** OPDRACHT **
Schrijf uit de tekst over het dwergblauwtje woord voor woord het stuk over van "In Nederland staat" tot en met "en de Fagne-Famenne-Calestienne.".

** GECITEERDE PASSAGE **
---
Wondklaver is een typische meerjarige kalkgraslandsoort die sterk lijdt onder een langdurige zomerdroogte. Een langdurige zomerdroogte zorgt namelijk voor een grote sterfte en een laag aantal bloeiende wondklaverplanten in het daaropvolgend jaar. Vooral in kleine wondklaverpopulaties (minder dan 200 wondklaverindividuen) zorgt een kleine afname van het aantal bloeiende planten voor een sterke afname van het aantal dwergblauwtjes.

Naast de grootte van de wondklaverpopulatie, kan de bloeitijd van wondklaver een cruciale factor vormen voor het voortplantingssucces van dwergblauwtjes. Wanneer de synchronisatie in bloei- en vliegtijd verstoord wordt, kunnen de dwergblauwtjes hun eieren niet op de bloemhoofdjes afzetten waardoor de voortplanting in gevaar komt. De grootste sterfte bij de rupsen is het gevolg van te snel ontwikkelende bloemen of van het afgrazen van bloemen door grazers.

Daarnaast bedreigt ‘verkeerd’ beheer van de kalkgraslanden de dwergblauwtjes. Het achterwege blijven van extensieve beweiding zorgt ervoor dat vele kalkgraslanden geheel of gedeeltelijk naar bos evolueren. Ook een te intensief maaibeheer van kalkgraslanden vormt een bedreiging voor de dwergblauwtjes.

Verspreiding

Het areaal van het dwergblauwtje strekt zich uit van Noord-Scandinavië tot Centraal-Spanje en van West-Frankrijk en Groot-Brittannië tot in Siberië. Toch is het dwergblauwtje omwille van zijn habitatspecificiteit niet als algemeen te beschouwen.

In Nederland staat het dwergblauwtje vermeld als ‘verdwenen’ op de Nederlandse Rode Lijst voor dagvlinders van 2006. In België komt het dwergblauwtje lokaal voor in de vallei van de Maas en Samber, de Condroz, de Loraine en de Fagne-Famenne-Calestienne.

In Vlaanderen vliegen enkel nog zwervende exemplaren rond met uitzondering van het zuidoosten van de provincie Limburg. Daar leven momenteel op de kalkrijke bermen van het Albertkanaal en op de Tiendeberg nog enkele populaties.
---
Opgeslagen gegevens:
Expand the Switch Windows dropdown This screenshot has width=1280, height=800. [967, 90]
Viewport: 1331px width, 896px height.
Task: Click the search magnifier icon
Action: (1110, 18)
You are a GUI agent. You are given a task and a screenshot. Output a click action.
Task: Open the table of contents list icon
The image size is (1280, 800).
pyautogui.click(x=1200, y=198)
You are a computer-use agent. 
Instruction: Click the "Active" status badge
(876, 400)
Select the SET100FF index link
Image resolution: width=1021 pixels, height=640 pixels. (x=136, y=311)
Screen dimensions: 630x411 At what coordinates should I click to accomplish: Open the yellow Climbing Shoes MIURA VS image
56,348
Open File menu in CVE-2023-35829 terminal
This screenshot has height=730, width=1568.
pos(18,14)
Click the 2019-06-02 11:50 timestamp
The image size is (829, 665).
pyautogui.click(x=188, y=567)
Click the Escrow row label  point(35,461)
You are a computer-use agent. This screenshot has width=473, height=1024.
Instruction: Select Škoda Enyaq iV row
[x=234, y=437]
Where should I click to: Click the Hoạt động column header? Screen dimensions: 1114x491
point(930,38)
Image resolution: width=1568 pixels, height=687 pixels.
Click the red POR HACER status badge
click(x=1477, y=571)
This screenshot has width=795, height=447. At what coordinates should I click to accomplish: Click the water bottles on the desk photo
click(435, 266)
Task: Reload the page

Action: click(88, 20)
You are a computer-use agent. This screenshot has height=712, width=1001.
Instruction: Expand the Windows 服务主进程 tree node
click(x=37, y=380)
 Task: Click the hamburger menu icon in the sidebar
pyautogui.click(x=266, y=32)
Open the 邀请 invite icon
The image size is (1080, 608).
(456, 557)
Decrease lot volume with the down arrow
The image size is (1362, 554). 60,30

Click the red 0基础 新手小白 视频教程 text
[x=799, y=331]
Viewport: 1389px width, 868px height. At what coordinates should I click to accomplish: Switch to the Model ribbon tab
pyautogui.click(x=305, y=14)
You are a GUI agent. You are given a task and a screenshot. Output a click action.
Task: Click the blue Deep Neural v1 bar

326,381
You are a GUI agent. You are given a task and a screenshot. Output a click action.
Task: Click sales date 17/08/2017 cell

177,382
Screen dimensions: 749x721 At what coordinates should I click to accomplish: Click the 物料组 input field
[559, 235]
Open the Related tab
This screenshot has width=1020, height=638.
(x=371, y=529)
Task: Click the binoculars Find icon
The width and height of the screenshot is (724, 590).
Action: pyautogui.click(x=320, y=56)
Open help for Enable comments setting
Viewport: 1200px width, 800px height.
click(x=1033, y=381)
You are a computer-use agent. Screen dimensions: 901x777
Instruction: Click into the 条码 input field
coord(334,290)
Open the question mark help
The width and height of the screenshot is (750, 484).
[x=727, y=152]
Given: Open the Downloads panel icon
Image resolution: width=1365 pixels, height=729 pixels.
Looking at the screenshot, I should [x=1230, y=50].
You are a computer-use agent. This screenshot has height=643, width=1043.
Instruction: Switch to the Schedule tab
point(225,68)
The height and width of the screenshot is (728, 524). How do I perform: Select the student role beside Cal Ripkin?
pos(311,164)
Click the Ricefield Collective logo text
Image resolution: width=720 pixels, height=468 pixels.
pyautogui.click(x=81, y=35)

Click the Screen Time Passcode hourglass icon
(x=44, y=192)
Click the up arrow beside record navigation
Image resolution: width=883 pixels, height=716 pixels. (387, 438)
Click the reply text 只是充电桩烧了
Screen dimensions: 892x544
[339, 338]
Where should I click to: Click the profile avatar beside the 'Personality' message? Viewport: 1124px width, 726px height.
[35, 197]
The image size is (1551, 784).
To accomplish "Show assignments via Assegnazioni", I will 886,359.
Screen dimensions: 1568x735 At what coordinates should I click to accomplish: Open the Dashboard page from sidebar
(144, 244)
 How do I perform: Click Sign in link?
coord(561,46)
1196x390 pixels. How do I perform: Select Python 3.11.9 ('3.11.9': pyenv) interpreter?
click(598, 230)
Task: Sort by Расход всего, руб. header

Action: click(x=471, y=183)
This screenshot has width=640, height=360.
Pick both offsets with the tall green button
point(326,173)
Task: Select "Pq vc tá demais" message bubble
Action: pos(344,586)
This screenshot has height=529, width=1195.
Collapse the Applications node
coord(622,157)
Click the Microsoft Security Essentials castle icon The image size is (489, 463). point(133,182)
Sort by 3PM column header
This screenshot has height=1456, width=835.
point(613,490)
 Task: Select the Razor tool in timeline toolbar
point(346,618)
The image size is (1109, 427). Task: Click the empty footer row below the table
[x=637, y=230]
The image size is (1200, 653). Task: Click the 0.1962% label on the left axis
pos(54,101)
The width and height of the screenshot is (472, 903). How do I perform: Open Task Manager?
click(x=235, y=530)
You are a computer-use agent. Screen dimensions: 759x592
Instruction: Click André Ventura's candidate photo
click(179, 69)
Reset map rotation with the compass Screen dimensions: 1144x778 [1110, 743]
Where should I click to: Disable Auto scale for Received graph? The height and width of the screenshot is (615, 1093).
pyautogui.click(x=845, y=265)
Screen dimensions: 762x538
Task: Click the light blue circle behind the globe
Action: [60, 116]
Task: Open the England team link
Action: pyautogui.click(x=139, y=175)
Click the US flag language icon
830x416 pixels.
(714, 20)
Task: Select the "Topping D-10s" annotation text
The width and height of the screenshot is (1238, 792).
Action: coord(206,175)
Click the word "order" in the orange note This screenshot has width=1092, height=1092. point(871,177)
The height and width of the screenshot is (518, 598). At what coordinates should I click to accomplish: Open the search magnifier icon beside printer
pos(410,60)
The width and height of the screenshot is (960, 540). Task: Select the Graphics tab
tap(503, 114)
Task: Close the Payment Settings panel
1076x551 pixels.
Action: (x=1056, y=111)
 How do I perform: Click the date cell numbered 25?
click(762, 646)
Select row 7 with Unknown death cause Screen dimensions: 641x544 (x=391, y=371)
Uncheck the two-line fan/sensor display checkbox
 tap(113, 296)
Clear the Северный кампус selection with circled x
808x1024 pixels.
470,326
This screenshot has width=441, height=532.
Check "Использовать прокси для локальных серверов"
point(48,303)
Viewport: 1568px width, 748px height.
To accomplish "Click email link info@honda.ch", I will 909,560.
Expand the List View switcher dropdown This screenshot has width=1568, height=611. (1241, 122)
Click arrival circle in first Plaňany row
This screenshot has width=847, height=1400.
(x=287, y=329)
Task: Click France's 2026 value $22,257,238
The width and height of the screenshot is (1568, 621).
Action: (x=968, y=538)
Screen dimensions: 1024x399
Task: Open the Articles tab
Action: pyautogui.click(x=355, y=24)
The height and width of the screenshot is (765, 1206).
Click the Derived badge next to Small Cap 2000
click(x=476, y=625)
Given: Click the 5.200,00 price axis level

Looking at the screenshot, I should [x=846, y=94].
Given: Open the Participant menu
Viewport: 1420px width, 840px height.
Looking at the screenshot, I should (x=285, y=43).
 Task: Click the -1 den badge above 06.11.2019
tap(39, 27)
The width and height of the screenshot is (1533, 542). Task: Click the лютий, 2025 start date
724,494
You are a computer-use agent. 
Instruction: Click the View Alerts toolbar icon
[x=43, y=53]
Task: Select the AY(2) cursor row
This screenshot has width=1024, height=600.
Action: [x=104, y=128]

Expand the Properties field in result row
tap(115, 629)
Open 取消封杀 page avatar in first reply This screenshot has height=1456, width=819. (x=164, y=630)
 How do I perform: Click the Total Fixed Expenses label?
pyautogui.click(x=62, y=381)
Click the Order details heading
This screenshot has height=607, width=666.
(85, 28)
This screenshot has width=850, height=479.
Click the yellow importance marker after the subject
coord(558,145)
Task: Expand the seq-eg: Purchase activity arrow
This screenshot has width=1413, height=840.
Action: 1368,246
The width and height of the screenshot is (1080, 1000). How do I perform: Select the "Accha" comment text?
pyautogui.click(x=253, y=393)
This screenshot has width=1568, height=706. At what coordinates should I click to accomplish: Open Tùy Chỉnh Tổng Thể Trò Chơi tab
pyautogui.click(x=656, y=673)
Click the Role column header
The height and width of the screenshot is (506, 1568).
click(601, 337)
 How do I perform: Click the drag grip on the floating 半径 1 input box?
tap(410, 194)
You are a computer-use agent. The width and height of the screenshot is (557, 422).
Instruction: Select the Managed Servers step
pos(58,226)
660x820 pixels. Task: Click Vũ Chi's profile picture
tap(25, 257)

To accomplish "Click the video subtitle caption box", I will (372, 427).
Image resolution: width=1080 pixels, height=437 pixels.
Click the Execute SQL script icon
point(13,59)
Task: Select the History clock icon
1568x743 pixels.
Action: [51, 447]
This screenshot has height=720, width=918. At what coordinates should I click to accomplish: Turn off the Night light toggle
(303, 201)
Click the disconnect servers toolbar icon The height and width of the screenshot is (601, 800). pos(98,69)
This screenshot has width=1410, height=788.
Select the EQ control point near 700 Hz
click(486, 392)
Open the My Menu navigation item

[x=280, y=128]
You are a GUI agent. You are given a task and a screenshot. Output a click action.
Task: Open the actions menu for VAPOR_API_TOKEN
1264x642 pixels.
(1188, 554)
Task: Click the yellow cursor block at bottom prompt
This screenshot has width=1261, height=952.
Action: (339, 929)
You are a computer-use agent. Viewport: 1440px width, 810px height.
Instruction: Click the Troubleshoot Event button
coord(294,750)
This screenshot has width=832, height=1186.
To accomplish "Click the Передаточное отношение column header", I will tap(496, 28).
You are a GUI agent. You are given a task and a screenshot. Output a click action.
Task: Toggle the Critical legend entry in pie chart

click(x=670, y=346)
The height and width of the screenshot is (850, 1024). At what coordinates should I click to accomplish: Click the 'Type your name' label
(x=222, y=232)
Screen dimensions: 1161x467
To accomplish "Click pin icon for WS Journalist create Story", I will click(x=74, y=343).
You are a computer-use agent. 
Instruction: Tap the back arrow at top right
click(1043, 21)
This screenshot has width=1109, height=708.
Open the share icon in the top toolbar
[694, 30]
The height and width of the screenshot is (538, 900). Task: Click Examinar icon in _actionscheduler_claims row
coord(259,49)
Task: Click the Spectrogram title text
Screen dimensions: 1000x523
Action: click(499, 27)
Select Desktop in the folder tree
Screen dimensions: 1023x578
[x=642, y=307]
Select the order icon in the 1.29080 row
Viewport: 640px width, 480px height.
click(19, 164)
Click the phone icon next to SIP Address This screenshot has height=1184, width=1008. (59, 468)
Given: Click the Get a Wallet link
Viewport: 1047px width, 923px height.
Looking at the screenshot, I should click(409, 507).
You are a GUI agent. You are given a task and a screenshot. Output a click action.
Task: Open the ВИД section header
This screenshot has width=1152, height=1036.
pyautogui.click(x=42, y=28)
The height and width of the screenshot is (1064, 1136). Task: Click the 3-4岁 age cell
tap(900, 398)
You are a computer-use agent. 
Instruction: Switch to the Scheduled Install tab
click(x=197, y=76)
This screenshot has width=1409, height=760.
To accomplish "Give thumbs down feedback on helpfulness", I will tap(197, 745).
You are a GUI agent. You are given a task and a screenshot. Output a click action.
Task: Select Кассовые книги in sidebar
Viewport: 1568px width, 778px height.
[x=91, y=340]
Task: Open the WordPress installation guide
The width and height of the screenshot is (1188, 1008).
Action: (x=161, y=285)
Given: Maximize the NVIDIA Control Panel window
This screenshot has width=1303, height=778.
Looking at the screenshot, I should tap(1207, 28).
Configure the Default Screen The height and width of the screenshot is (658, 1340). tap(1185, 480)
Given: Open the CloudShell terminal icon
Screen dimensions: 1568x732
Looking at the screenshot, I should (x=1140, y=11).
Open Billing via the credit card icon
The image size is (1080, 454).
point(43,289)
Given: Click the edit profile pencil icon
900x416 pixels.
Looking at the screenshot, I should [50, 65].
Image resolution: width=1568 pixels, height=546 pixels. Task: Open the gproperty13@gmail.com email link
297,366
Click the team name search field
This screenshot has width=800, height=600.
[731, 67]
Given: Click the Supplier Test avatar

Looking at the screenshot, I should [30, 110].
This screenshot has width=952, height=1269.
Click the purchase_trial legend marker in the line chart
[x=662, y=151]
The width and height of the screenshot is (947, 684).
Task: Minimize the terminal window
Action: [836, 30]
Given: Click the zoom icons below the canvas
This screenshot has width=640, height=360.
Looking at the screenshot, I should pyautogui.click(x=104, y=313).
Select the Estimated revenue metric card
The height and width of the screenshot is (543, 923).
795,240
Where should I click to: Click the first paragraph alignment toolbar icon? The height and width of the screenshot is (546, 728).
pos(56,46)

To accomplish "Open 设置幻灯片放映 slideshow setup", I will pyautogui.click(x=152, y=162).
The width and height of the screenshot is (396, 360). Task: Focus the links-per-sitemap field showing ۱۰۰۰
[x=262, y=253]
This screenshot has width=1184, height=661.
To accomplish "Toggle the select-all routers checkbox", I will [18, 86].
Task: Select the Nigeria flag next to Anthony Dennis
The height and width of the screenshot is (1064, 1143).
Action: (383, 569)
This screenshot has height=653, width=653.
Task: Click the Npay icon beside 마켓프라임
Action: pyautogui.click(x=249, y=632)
---
** RESULTAAT **
In Nederland staat het dwergblauwtje vermeld als ‘verdwenen’ op de Nederlandse Rode Lijst voor dagvlinders van 2006. In België komt het dwergblauwtje lokaal voor in de vallei van de Maas en Samber, de Condroz, de Loraine en de Fagne-Famenne-Calestienne.